Finding Information

Finding Articles

Articles are generally the source of choice when you need current research, current news, or in-depth information. Articles can be found in newspapers, magazines, and scholarly sources. Articles can be found online and in print.

Articles, Books, and More Search
The below search box, also available on the Cornette Library page, finds electronic and physical sources. You can also limit your search to scholarly sources.
Journals A-Z
Browse or search our list of Journals by title or subject. When searching by Title, use important words in the title. Don't use A, An or The at the start of a title
Databases A-Z
Search specific databases relevant to your need.
Subject Guides
Find resources specific to your subject.
Course Guides
Find resources specific to your class.
Browse our physical journals and magazines. Current issues of popular magazines are available on the first floor. Older issues of popular materials and all academic publications are on the second floor. Some older materials are only available in microform. Maps of the library are available on the Building page.

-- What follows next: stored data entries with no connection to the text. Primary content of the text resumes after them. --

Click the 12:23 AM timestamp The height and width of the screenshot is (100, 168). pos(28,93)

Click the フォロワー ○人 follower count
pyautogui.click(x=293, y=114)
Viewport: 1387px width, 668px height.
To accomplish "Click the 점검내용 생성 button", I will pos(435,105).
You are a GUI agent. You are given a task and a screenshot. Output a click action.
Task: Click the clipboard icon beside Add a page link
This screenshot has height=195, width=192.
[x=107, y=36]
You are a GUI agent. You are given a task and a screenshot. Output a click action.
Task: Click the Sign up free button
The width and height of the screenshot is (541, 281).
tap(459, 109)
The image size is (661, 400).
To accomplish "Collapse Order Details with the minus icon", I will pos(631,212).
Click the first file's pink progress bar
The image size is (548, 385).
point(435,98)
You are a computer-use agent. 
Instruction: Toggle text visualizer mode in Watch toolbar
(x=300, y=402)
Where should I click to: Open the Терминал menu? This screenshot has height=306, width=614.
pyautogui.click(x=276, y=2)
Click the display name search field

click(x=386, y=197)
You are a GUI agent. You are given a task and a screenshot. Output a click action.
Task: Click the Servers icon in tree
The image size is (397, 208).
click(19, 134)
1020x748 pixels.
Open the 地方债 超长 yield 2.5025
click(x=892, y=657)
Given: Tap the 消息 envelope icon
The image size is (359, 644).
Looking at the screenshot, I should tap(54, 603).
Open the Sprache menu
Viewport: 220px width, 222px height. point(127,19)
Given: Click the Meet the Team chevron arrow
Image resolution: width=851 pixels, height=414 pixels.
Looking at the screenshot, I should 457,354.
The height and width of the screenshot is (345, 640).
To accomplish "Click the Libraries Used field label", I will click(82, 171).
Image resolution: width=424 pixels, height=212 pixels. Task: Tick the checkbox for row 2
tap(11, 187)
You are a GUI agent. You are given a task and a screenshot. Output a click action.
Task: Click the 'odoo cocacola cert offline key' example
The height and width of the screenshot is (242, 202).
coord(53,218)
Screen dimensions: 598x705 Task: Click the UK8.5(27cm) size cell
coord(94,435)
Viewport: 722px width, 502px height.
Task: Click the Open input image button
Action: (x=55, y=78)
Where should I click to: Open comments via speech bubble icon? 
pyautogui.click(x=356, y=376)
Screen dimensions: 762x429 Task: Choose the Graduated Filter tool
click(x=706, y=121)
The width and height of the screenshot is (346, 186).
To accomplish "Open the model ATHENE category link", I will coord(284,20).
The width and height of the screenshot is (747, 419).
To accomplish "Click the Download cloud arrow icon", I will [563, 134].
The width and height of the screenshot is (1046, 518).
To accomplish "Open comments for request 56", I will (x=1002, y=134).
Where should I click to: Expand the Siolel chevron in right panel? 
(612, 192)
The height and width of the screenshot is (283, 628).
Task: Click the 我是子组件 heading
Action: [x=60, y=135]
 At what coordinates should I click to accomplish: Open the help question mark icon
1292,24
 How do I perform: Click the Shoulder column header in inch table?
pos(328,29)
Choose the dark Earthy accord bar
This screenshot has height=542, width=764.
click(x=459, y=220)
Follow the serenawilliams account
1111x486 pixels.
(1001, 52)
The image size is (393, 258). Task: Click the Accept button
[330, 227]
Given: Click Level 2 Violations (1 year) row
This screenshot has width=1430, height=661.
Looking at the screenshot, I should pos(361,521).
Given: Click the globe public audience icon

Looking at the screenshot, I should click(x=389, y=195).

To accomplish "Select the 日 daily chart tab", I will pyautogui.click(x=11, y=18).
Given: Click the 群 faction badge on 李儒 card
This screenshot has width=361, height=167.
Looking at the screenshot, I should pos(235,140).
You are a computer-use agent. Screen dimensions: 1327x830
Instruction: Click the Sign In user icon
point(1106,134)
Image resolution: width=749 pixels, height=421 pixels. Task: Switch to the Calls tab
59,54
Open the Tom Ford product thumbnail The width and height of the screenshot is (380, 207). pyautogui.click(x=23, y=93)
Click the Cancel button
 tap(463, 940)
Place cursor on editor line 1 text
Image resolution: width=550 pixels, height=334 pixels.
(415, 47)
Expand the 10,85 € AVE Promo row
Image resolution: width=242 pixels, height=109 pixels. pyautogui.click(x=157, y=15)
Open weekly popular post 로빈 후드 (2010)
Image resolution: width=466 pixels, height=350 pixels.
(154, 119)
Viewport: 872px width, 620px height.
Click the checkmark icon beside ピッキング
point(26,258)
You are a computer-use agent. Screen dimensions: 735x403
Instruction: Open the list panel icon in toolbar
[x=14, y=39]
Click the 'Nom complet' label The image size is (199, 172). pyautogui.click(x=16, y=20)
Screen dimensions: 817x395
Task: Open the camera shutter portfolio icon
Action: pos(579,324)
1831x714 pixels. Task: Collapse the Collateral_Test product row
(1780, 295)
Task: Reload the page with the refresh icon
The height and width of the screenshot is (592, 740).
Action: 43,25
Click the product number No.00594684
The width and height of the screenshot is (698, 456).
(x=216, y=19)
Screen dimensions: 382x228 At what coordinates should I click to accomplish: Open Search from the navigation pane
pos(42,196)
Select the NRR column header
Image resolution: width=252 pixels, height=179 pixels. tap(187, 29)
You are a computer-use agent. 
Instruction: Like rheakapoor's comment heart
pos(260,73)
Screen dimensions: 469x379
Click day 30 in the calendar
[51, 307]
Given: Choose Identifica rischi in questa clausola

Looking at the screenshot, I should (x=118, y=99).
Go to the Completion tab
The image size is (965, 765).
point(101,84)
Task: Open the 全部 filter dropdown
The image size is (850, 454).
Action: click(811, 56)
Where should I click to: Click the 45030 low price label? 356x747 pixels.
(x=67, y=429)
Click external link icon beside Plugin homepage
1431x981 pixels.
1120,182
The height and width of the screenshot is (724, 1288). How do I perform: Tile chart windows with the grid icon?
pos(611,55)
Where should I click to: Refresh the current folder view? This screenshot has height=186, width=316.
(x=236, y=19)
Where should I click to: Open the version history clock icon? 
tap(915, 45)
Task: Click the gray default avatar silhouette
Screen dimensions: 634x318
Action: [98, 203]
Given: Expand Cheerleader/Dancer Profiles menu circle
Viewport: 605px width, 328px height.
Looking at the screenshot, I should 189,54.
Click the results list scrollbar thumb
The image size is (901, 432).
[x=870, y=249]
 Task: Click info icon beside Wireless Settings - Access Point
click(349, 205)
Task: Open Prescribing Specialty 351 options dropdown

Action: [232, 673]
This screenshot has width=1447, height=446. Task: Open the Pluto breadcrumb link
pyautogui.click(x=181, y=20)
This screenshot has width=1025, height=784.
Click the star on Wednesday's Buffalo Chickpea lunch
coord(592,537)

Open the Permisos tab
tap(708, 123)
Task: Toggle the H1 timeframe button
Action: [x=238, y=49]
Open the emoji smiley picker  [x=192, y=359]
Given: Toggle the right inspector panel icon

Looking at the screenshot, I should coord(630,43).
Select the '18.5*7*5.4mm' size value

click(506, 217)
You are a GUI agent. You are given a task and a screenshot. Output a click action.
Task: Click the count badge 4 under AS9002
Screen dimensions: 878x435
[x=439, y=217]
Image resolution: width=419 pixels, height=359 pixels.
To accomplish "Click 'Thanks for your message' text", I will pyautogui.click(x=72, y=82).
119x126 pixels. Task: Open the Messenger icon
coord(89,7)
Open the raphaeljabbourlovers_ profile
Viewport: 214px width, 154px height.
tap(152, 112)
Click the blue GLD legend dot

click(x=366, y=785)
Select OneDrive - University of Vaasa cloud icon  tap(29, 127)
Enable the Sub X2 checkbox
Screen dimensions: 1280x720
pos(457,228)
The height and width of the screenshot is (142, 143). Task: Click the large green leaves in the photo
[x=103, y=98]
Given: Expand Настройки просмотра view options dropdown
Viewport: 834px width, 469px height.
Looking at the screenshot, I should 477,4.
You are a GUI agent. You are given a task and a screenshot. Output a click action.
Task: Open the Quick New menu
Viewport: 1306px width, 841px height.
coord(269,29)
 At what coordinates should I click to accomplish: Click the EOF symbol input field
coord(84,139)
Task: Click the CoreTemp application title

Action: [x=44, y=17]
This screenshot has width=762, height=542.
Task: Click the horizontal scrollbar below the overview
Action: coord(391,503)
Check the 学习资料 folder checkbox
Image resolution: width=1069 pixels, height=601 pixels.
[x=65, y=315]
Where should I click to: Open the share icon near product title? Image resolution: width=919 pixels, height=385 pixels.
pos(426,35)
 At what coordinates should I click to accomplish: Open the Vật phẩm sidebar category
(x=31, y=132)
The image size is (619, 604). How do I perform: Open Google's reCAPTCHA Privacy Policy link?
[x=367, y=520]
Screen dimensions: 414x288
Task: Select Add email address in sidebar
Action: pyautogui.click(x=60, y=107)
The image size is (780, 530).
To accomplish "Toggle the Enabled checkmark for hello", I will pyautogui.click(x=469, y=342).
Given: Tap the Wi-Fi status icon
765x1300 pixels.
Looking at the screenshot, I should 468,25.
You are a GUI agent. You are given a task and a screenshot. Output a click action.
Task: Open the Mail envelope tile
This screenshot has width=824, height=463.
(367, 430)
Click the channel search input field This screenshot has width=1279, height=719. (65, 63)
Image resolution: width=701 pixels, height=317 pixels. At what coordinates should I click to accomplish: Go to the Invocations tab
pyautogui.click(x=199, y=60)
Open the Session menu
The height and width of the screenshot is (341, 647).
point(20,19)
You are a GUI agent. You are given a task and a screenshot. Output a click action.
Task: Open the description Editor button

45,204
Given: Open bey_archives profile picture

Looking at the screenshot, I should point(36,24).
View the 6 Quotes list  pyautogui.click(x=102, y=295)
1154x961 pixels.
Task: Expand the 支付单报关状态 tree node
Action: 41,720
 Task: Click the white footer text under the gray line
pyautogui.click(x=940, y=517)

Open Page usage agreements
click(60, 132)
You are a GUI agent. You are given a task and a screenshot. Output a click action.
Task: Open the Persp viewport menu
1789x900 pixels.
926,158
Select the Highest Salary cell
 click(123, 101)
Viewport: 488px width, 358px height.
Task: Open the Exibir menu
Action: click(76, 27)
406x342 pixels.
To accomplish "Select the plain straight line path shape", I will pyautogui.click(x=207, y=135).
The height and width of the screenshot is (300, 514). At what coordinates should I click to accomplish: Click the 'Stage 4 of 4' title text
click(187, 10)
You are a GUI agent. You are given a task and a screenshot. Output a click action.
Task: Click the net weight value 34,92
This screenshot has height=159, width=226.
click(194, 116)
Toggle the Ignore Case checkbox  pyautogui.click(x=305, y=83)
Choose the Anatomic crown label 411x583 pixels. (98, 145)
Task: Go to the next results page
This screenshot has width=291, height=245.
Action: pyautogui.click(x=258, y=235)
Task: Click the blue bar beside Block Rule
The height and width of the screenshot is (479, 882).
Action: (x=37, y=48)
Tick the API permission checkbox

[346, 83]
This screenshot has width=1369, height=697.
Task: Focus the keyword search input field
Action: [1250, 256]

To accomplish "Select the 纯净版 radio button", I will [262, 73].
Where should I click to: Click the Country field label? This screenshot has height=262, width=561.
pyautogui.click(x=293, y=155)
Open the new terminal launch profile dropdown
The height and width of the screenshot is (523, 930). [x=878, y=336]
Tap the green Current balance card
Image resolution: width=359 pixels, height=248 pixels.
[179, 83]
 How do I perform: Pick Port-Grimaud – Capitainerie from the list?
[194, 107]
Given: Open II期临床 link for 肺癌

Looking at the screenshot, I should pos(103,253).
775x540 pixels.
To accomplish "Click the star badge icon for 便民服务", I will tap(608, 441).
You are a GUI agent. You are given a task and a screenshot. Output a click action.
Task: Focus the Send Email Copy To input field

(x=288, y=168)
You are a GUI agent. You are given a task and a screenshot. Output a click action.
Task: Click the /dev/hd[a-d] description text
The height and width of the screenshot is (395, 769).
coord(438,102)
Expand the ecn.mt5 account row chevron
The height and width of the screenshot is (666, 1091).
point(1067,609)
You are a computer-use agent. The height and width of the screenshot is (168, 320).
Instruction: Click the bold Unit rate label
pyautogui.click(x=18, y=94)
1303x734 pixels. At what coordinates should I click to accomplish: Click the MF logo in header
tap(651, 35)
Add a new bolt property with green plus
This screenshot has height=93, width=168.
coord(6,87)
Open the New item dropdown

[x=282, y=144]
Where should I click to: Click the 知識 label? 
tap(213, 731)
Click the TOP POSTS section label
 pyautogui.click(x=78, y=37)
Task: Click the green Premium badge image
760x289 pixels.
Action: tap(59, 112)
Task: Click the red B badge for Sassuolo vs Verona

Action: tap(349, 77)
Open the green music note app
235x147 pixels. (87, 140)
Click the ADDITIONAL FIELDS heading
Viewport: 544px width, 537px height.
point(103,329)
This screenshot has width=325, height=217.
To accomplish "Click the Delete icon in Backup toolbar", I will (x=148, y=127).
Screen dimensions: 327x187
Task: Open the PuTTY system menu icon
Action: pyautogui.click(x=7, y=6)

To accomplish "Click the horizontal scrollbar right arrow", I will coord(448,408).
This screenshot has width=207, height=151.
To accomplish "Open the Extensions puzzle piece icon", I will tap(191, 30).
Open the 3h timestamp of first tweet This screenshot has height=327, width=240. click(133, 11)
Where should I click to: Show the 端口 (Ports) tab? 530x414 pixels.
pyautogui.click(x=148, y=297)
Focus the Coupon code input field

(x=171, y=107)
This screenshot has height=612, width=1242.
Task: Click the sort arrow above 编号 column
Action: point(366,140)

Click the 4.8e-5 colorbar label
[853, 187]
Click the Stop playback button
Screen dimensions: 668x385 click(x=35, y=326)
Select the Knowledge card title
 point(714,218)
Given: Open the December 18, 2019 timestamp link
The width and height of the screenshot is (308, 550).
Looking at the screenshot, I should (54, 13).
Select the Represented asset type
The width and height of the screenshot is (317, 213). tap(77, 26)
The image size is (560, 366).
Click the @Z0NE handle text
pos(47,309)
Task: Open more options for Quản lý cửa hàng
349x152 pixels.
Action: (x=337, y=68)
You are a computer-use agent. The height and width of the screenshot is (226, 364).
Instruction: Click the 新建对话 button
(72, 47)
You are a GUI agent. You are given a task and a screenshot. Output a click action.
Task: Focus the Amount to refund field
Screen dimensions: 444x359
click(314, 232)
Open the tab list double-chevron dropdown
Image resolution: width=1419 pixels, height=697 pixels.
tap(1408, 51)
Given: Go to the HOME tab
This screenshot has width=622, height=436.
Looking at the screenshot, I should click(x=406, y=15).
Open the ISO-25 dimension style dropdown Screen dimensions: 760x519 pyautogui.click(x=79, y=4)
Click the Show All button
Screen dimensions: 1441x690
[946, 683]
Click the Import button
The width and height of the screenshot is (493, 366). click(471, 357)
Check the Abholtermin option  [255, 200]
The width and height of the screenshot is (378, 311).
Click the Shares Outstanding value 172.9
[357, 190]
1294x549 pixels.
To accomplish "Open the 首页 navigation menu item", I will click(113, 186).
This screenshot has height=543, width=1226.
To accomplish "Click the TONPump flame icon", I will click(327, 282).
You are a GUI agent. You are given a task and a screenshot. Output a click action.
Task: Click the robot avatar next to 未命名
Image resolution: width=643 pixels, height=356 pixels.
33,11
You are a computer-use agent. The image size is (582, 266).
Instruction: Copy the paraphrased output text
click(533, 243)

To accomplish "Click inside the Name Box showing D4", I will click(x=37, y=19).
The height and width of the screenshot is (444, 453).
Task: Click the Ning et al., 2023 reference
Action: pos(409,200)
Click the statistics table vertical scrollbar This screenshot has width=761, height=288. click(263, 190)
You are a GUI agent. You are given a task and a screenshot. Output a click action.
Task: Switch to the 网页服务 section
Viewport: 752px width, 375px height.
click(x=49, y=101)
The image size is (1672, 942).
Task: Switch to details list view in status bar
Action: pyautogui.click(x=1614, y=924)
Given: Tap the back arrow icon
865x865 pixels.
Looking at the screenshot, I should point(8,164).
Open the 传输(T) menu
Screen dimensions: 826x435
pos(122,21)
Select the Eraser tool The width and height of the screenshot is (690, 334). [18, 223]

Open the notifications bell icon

Articles, Books, and More Search

Accessing an Article or Journal

After finding an article or journal title:

  • For online resources, click the database link from the "Get It" section, matching the desired date range.
  • For titles held at the Library:
    1. Note the location (bound, current, microfilm, atrium) for the date needed. Current issues of popular magazines are available on the first floor. Older issues of popular materials and all academic publications are on the second floor. Some older materials are only available in microform. Maps of the library are available on the Building page.
    2. Journals are shelved alphabetically by title, without A, An or The.
    3. Within a title, journals are by date or volume number, from earliest to most recent.

Request an article we do not own or have access to through Interlibrary Loan. Allow up to 2 weeks for material to arrive.

Scholarly Articles

The above search box will find scholarly materials with the "Scholarly Articles" box checked.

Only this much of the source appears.